Radiation therapy is one of the many treatments used to fight cancer. Radiation therapy may be used to try to cure a cancer or to relieve cancer symptoms by shrinking the tumor.
Radiation damages the DNA of cancer cells, and this damage kills the cells or prevents them from dividing to make new cancer cells. Unfortunately, radiation also damages nearby healthy cells, so several ways have been designed to deliver radiation to tumors while avoiding healthy tissue. Understanding the differences in these types of treatment can help patients and caregivers communicate with their doctors.
External-beam radiation therapy
External-beam radiation therapy (EBRT) delivers high-energy radiation from a linear accelerator machine outside the body directly to the tumor. The radiation beams can be made of photons (such as x-rays or gamma rays) or particles (such as electrons or protons). Delivering high-powered beams requires precision, and simulations based on computed tomography (CT), positron emission tomography (PET), or magnetic resonance imaging (MRI) scans provide doctors with the exact location and measurements of the tumor. EBRT sessions typically are short, but patients must remain still and are often fitted with body molds or casts to make sure the targeted body part moves as little as possible during the procedure. Radiation doses and treatments are tailored to the patient, type of cancer, tumor location, and tumor size. The full dose of radiation required to kill a tumor outright would cause too many negative side effects if delivered all at once, so the full dose is divided into smaller doses, called fractions. Patients typically receive fractions of EBRT 5 days per week for 4–6 weeks, until the full radiation dose is reached.

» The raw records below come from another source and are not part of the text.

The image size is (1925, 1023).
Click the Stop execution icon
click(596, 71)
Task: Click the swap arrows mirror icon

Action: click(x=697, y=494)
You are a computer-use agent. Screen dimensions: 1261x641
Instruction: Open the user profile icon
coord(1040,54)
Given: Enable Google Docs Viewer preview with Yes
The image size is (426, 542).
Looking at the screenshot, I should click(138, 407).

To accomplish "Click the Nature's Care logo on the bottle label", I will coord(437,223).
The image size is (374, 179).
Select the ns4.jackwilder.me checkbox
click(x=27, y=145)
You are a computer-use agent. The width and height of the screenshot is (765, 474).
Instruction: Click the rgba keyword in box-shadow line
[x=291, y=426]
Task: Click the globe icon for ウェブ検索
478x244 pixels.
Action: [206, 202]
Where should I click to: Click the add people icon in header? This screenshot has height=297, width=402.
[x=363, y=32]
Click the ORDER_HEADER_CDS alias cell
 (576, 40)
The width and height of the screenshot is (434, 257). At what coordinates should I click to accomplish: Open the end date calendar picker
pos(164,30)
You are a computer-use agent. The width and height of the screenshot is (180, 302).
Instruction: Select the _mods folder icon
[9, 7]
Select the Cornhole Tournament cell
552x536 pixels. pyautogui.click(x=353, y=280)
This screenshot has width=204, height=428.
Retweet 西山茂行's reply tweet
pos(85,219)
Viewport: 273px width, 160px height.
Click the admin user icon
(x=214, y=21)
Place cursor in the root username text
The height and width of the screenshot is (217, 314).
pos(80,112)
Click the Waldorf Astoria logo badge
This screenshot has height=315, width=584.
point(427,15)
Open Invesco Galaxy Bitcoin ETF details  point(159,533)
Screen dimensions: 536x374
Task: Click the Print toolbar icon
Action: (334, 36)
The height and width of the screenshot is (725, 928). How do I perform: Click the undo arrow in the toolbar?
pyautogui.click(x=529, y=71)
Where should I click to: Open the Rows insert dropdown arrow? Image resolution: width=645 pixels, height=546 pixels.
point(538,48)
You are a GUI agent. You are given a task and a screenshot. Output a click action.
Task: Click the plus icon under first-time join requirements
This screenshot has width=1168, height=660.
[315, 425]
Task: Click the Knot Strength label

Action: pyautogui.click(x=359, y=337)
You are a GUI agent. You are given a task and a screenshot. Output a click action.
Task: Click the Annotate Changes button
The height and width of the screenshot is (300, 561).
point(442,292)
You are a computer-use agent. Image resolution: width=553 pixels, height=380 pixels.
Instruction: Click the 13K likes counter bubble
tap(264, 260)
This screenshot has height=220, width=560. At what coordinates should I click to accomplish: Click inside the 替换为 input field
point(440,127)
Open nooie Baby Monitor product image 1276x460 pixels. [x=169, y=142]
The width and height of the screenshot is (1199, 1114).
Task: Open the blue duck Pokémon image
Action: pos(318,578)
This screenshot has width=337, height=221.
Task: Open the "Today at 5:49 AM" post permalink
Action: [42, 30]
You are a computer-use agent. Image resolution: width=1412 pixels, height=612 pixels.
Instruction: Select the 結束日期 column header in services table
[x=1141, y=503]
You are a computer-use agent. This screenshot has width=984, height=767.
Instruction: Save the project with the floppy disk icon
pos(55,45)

There are many forms of EBRT, such as the following.
- Three-dimensional conformal radiation therapy (3D-CRT) uses multiple devices called collimators to shape radiation beams so that they resemble the shape of the tumor. The beams are delivered from multiple directions, and their shape helps reduce the damage to healthy tissue.
- Intensity-modulated radiation therapy (IMRT) is similar to 3DCRT, but in IMRT the collimators adjust the intensity of the beams as well as their shape. Adjusting the intensity of the beams reduces the radiation dose to nearby healthy tissue while increasing the dose to the tumor or specific parts of it.
- Image-guided radiation therapy uses repeated imaging scans (such as CT, MRI, or PET) during treatment to determine if the patient or radiation beams need to be repositioned during treatment in response to movement of the tumor. This technique is often used together with other types of EBRT.
- Proton therapy uses proton beams to kill cancer cells. Protons deliver the bulk of their energy at the end of their path, with little energy deposited in tissue along the way. Whereas photons may deliver a substantial radiation dose to the healthy tissue they pass through on the way to the tumor, protons deliver most of the radiation dose directly to the tumor.
- Stereotactic radiosurgery is often used to give a large dose of radiation to a small tumor area from multiple angles in a single session. This method is used only to treat small tumors with well-defined edges, such as those found in the brain and spinal cord.
Internal radiation therapy
Internal radiation therapy, or brachytherapy, uses radioactive sources sealed in “seeds” that are placed in the body through a needle or catheter. The radioactive seeds may be placed near a tumor or in a surgical cavity (the space left when a tumor is removed). In high-dose-rate brachytherapy, a highly radioactive source is placed in the body for a few minutes and then removed. In low-dose-rate brachytherapy, temporary or permanent radioactive seeds are placed in the body to continually give off radiation for days, weeks, or months as the radioactive source decays.
Systemic radiation therapy
In systemic radiation therapy, radioactive drugs called radiopharmaceuticals are given to patients through injection or by mouth. The radioactive substance sometimes is bound to a specially designed antibody (a monoclonal antibody) that seeks out and attaches to cancer cells, delivering radiation to the tumor site.
Radiation and other treatments
Radiation therapy may be used on its own or combined with other cancer treatments. Radiation is often given before surgery to shrink the tumor or given during or after surgery to kill off remaining cancer cells. Combining chemotherapy with radiation therapy (chemoradiation) is also now a standard treatment for many cancers. The drugs given often make the tumor more sensitive to radiation. Whether used alone or with other cancer treatments, the techniques described above have made radiation therapy safer and more effective than ever before.